The FMTI will continue to assess transparency to better advance public accountability. It will look through indicators on labor (e.g. wages, worker protections), indicators on data ( copyright, bias, etc), indicators on downstream use (e.g. affected individuals, affected markets, recourse mechanisms) and limitations, risks, mitigations, and trustworthiness, especially with the dimensions of whether they are rigorously evaluated and externally evaluated, which are core to responsibility, ethics, and safety.

SAN FRANCISCO, CA

Primary Investigator: Bo Li

Partner: Dawn Song

Project Description:

The safety and trustworthiness of AI and LLM agents – advanced systems designed for complex text generation, remembering past conversations, and thinking ahead – is important for AI Safety overall. LLM agents trained on large datasets can inadvertently learn and perpetuate biases present in the training data.

Virtue AI, a new start-up in the AI safety research field, will address the rise of AI agents through work focused on designing novel red teaming strategies against LLM agents to address the safety and trustworthiness of LLM agents rigorously, understand the potentially severe consequences when LLM agents are attacked or misused, and explore potential defense approaches. The project aims to create red teaming strategies and a toolbox for red teaming strategies useful for stress tests on different agents. This research helps identify regulatory compliance and use-case-driven risks by subjecting AI systems to adversarial tests that reveal unsafe behaviors. By addressing these issues, the research promotes the development of AI systems that are safe and secure, ensuring that all users benefit from AI advancements without safety concerns.

Addressing Deception

LONDON, UNITED KINGDOM

Primary Investigator: Marius Hobbhahn

Project Description:

This project investigates deceptively aligned AI systems: when a model which is not actually aligned temporarily acts aligned in order to deceive its creators or its training process. Deceptively aligned models amplify existing AI risks – from biased decisions to dangerous CBRN (Chemical, Biological, Radiological, and Nuclear) capabilities – by obscuring the detection of these critical risks.
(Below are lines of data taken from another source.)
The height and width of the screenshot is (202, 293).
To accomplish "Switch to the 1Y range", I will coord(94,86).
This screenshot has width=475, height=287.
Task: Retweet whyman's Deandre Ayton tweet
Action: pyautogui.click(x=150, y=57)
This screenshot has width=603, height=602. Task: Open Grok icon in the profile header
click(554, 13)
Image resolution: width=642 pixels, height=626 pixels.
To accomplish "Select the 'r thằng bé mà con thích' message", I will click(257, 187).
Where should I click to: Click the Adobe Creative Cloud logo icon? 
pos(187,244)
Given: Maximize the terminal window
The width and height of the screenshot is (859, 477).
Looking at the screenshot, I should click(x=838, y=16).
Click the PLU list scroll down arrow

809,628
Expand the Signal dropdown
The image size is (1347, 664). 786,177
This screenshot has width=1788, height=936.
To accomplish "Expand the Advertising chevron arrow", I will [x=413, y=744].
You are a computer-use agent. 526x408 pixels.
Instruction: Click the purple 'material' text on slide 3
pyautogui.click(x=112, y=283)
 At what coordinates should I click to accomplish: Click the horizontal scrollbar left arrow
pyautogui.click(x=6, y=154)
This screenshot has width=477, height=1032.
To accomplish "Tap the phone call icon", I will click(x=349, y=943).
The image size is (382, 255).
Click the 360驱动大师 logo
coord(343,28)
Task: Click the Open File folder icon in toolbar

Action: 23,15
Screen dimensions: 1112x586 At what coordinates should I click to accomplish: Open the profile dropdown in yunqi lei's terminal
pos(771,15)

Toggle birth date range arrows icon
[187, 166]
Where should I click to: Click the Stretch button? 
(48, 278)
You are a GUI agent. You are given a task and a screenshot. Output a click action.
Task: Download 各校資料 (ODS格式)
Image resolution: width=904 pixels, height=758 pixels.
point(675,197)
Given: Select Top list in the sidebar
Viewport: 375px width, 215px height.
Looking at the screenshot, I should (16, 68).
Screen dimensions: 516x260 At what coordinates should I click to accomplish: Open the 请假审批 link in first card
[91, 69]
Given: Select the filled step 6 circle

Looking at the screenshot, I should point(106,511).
To measure the deceptive potential of AI models, this project develops White Box Evaluations for AI deception. The project aims to develop datasets and tools for simple whitebox detection methods, e.g. probes, for different types of deception. 

NEW YORK, NY

Primary Investigator: He He

Project Description:

Deceptive AI behavior poses significant challenges in evaluation and oversight, which is crucial for ensuring that AI systems operate as intended.

This project evaluates, characterizes, and mitigates deceptive behavior arising from reward hacking. The research aims to determine how and how often AI tricks humans during training; analyze what influences the emergence of deceptive behavior, like the complexity of the task and the AI’s size; and develop techniques to monitor AI during training to prevent it from exploiting human biases, ensuring they perform tasks fully. To achieve this, the project will use both synthesized and real human feedback to study AI behavior on complex tasks like long context question answering, and inspect both the behavior and internal mechanism of the model.